Bonjour, je m’appelle Kaori KURIHARA et je suis Japonaise.
Cela fait une semaine que le séisme s’est produit au Japon. Pendant la semaine dernière je ne pouvais pas trouver les mots parce que j’étais excessivement choquée. C’est seulement hier que j’ai pu les trouver.
À un moment, je me suis fais du souci pour ma grand-mère qui habite à Tokyo et qui n’avait pas pu rentrer chez elle. Puis j’ai souffert de maux de tête car les secousses secondaires et la pollution radioactive ont continué de frapper le Japon. J’ai vu des images d’un pays complètement transformé, images auxquelles je ne comprenais rien. Je me suis alors demandé pourquoi j’étais ici, si loin du Japon.
Pendant cette semaine j’ai fait tout mon possible pour trouver des informations. À plusieurs reprises, j’ai pleuré puis, je me suis calmée. Cependant, la réalité ne change pas. J’ai habité au Japon pendant plus de 20 ans, je parle la langue japonaise, je connais la culture japonaise et je peux me rappeler le Japon n’importe quand. Je ne suis encore jamais allée à Fukushima ou Sendai, j’y suis seulement passée en train pour me rendre dans le nord du pays. Mais ces endroits sont également le Japon. Il y a beaucoup de personnes et d’animaux là-bas… Les matins et les nuits se sont alors succédé sans que je puisse contrôler les mouvements de mon cœur.

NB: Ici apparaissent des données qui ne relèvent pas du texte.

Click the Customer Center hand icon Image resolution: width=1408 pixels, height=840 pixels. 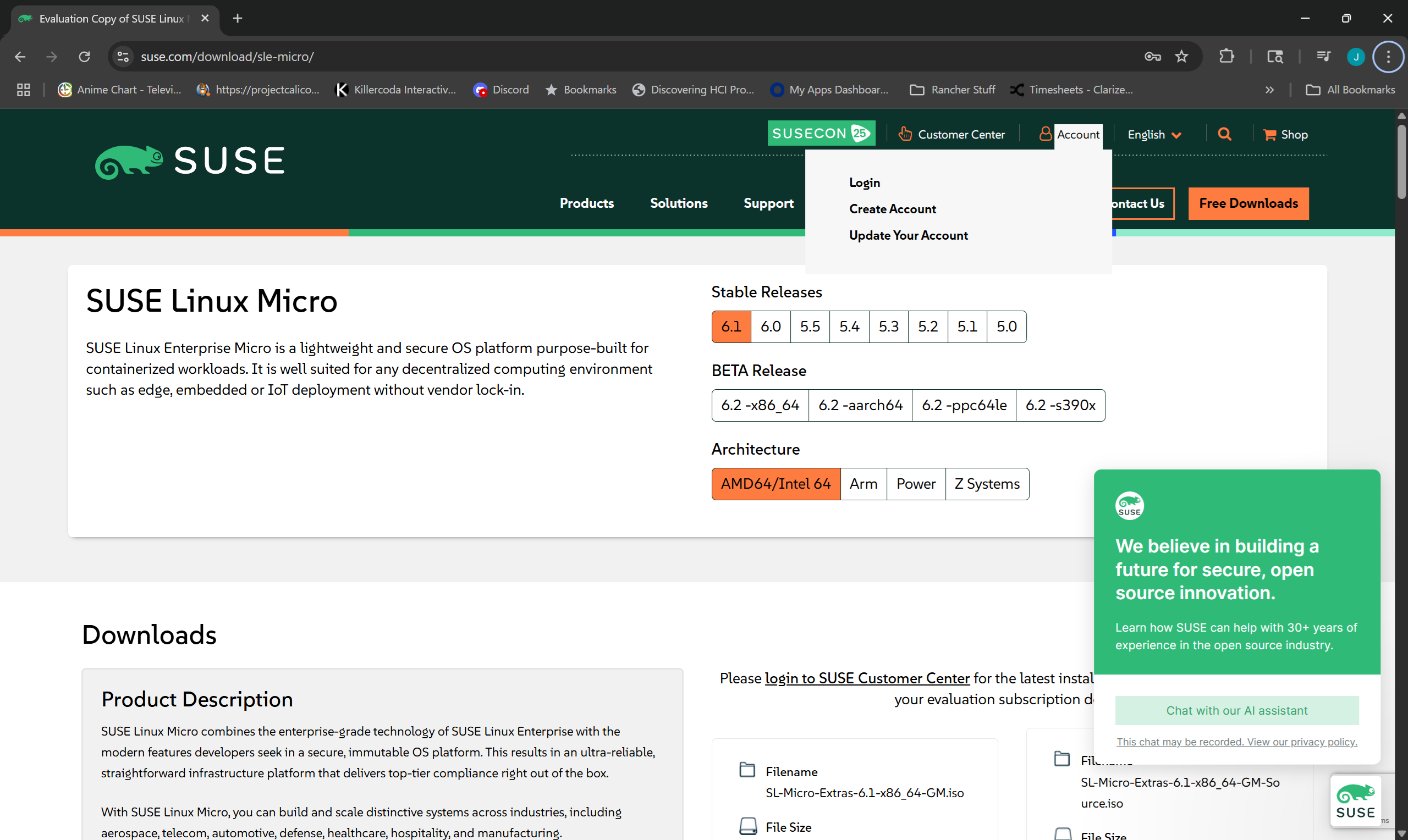click(x=905, y=134)
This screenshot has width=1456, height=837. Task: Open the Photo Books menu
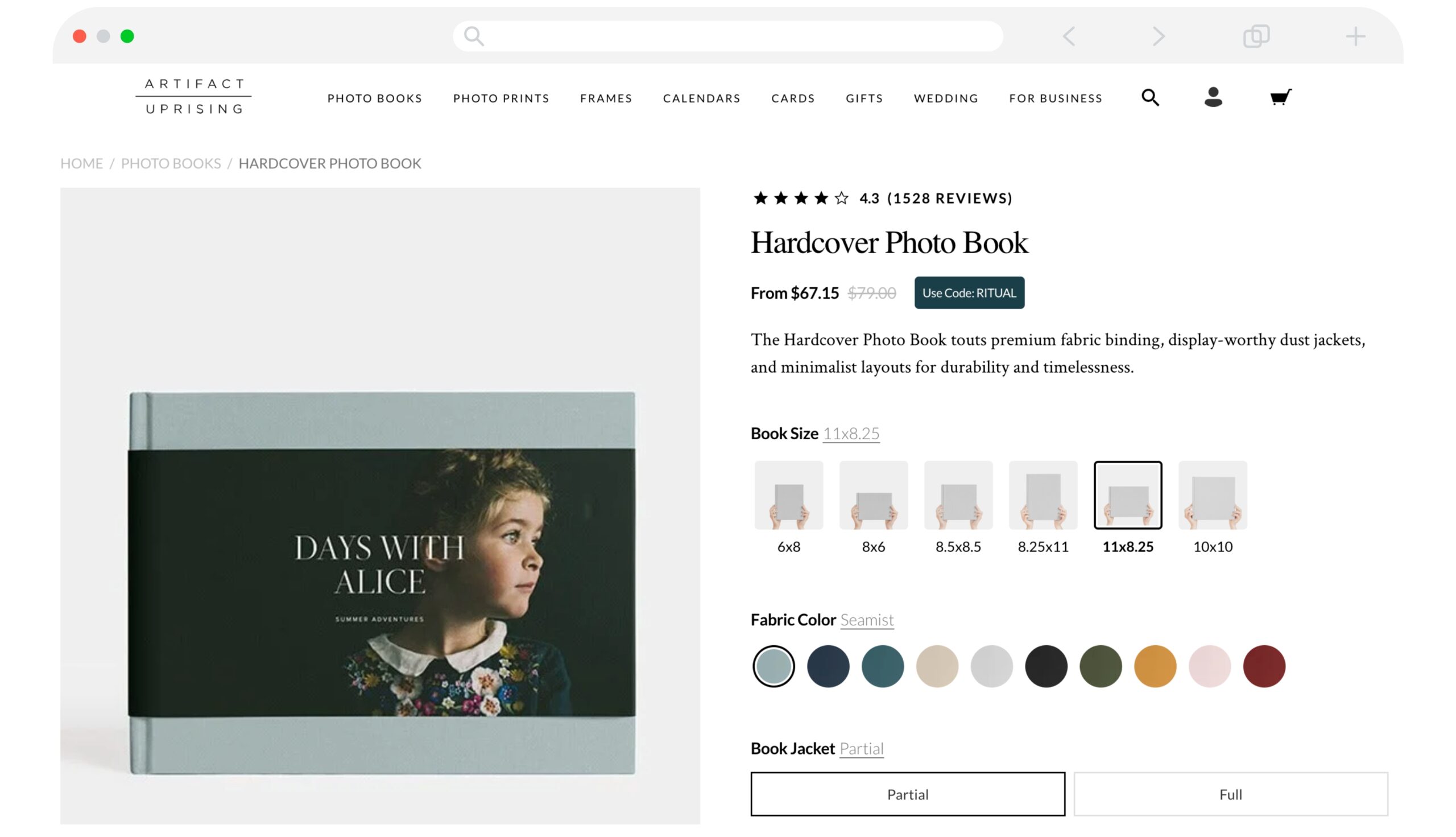pyautogui.click(x=375, y=98)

Par contre, j’ai bien perçu les mouvements de l’aide qui n’a a pas de frontières. C’est la plus grande impulsion que j’aie ressenti jusqu’à maintenant. Je suis vraiment heureuse de cette mobilisation. Tout le monde voudrait aider le Japon, simplement, sans tenir compte du passé. Et puis, des personnes de nationalité variée ont la bonté de coopérer à la collecte organisée au CIDEF. C’est vraiment chaleureux.

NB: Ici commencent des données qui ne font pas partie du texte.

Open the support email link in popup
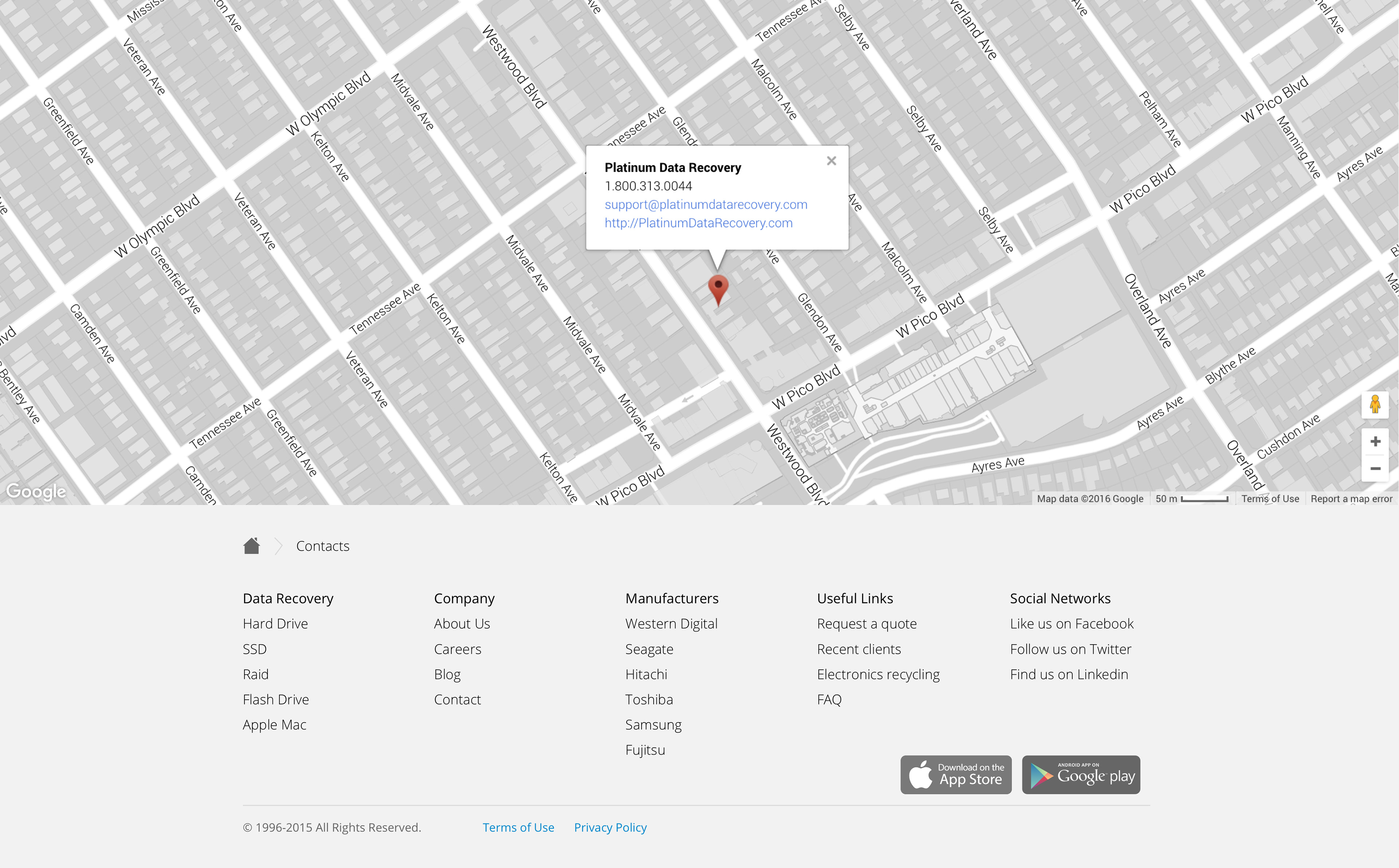The image size is (1399, 868). [x=706, y=205]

Cependant, je suis impatiente d’entendre directement des voix à la radio sur internet à la maison. En effet, malgré tout les efforts fournis par chacun, les objets de première nécessité ne peuvent être acheminés immédiatement aux personnes qui en ont besoin.
Quand même, quand même. Je n’ai pas perdu ma famille et aucun membre de mon entourage n’a subi de dégâts. Donc je dois mettre fin à cette agitation. Je dois trouver la force d’être optimiste pour aider le Japon. Je suis ici, loin du Japon, ma famille et mes amis vont bien mais je ne peux pas réaliser ce qui se passe vraiment et je ne peux qu’écrire. Je réfléchis sans cesse à tout cela, j’essaie de « positiver ».
J’ai pris une photo de fleurs d’un cerisier qui a fleuri devant chez moi une journée avant le tremblement de terre. Je repense toujours à cette journée où rien de tout cela ne s’était passé … en regardant cette photo. Mais aussi je pense que je dois, moi, continuer à vivre.